> _What you will do_: Begin at the line containing "658x658 pixels. How" and retype each line through the end of the records exactly. Include nothing else and no pictures.

> _Records for the exercise_:
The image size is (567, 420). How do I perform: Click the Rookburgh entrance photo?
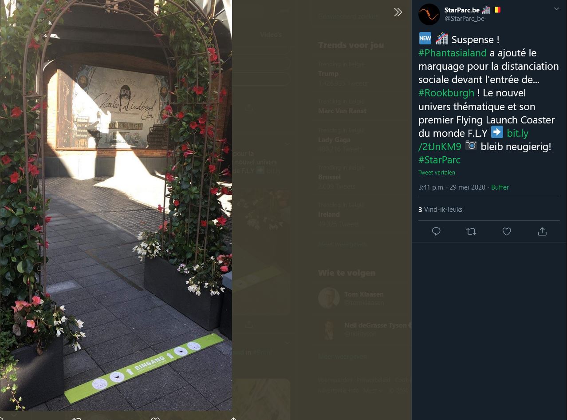[116, 205]
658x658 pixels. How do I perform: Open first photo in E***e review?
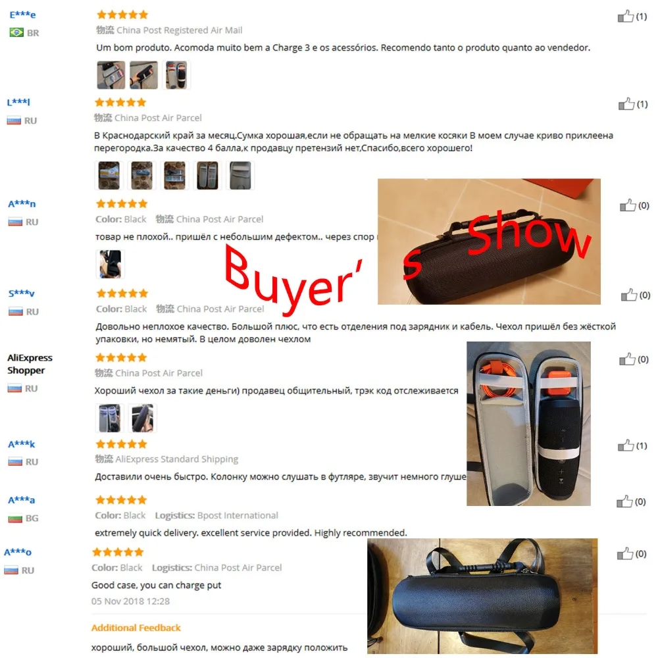click(x=111, y=75)
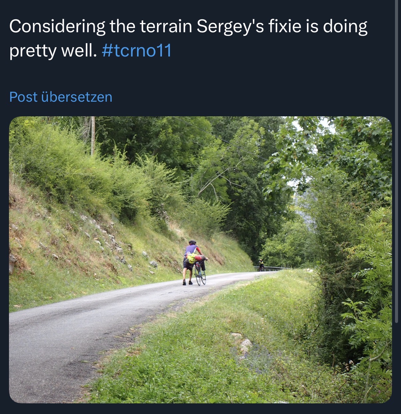Open the #tcrno11 hashtag link
Screen dimensions: 401x414
click(136, 51)
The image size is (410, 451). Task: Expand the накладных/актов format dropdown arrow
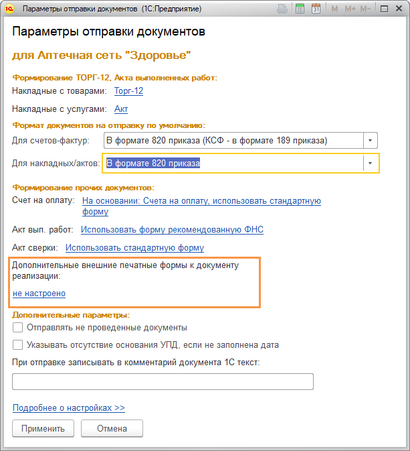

> _Reply to the exercise_:
658x658 pixels. How do I perform: Open first photo in E***e review?
click(x=111, y=75)
Open the #tcrno11 hashtag link
Screen dimensions: 401x414
click(136, 51)
The image size is (410, 451). Task: Expand the накладных/актов format dropdown arrow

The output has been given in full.